La ricerca indica anche che i nostri antenati molto antichi della linea dei mammiferi eutheriani sembrano aver perso certi enzimi intorno al tempo dei dinosauri, enzimi che riparano i danni causati dalla luce ultravioletta.
Anche i marsupiali e i monotremi mancano di almeno uno dei tre enzimi di riparazione UV, noti come fotoliasi, che potrebbe essere correlato alle loro vite relativamente più brevi. È possibile che la perdita sia dovuta al fatto che i mammiferi sono diventati più notturni per rimanere al sicuro, e milioni di anni dopo, stiamo compensando con la crema solare, un esempio di un meccanismo di riparazione e restauro che altrimenti avremmo avuto.

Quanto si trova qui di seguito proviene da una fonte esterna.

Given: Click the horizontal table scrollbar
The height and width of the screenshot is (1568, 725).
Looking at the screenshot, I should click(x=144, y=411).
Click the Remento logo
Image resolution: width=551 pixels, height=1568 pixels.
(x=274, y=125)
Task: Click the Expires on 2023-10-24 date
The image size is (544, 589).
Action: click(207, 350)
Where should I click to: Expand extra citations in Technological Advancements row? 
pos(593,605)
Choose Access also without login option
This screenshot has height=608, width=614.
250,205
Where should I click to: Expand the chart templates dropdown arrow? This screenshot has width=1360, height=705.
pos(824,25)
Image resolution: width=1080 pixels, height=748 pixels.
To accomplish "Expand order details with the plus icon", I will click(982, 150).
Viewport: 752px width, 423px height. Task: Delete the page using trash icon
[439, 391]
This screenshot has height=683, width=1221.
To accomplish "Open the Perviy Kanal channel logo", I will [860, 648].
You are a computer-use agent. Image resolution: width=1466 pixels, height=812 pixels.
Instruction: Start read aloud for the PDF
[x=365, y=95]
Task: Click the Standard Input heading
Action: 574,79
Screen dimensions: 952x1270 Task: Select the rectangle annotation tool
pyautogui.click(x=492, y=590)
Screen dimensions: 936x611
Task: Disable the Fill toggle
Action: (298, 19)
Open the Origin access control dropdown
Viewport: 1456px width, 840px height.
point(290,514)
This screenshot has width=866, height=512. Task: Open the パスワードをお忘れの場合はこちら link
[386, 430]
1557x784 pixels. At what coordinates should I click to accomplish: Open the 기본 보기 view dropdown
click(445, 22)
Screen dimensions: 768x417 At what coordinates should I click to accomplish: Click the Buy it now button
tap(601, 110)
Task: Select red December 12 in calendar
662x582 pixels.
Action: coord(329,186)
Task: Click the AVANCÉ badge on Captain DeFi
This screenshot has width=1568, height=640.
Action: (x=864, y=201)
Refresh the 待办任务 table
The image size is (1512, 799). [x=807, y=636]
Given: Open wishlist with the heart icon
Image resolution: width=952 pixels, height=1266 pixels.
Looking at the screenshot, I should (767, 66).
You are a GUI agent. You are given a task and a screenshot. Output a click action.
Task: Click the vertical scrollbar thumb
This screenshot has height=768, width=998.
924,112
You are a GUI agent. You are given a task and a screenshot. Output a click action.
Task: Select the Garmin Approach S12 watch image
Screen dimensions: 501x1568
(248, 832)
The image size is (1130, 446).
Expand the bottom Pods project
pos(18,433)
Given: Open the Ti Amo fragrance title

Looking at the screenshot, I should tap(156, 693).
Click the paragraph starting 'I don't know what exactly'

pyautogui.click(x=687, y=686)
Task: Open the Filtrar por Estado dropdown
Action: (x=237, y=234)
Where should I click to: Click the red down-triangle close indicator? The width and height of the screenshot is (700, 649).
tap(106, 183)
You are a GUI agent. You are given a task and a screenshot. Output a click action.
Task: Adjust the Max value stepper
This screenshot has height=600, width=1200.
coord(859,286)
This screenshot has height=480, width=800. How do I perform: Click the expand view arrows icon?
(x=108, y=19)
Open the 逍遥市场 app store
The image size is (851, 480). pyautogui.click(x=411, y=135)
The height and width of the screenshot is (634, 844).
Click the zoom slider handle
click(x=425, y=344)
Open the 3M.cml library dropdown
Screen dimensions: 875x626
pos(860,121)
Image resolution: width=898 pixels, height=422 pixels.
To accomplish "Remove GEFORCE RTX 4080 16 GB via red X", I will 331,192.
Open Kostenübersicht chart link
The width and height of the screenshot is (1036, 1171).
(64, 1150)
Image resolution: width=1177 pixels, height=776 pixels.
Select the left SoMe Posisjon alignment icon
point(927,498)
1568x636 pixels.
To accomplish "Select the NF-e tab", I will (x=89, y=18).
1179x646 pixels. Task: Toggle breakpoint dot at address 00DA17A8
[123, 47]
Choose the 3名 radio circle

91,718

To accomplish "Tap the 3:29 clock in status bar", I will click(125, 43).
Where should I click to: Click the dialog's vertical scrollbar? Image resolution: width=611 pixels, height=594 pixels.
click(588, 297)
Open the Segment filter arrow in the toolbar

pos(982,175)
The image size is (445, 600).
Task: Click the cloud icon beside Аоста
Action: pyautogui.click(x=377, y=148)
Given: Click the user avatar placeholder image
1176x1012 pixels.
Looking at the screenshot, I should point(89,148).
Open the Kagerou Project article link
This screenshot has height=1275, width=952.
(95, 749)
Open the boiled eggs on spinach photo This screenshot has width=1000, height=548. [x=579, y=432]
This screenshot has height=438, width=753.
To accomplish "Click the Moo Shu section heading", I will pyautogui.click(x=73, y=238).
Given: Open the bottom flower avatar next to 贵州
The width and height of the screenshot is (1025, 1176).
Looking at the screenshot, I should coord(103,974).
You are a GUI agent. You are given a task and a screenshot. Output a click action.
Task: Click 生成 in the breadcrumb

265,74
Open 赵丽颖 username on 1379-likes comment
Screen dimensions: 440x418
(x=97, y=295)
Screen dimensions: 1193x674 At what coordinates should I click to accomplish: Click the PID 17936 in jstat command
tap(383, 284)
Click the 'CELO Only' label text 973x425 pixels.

Altri segni includono le caratteristiche dei denti; alcune specie di rettili, come gli alligatori, possono continuare a crescere i denti per tutta la loro vita, mentre gli esseri umani non possono, forse a causa di una selezione genetica risalente a centinaia di millenni fa.
Questa ricerca apre nuove prospettive sull’evoluzione della longevità nei mammiferi e potrebbe avere implicazioni importanti nella lotta contro le malattie legate all’età, come la demenza e l’ictus. Sebbene sia ancora un’ipotesi, offre spunti intriganti per ulteriori indagini, inclusa la prospettiva che il cancro sia più frequente nei mammiferi rispetto ad altre specie a causa del processo di invecchiamento rapido.
Un’analisi separata di ricercatori dell’Università di Bristol nel Regno Unito e dell’Università di Friburgo in Svizzera ha mostrato come le prime forme di mammiferi placentati siano probabilmente emerse nel periodo cretaceo, convivendo con i dinosauri per un breve periodo.
Il modello utilizzato dai ricercatori mostra che è stato solo dopo l’impatto dell’asteroide che hanno iniziato ad emergere linee più moderne di mammiferi placentati, suggerendo che le condizioni erano migliori per la diversificazione dopo l’estinzione dei dinosauri.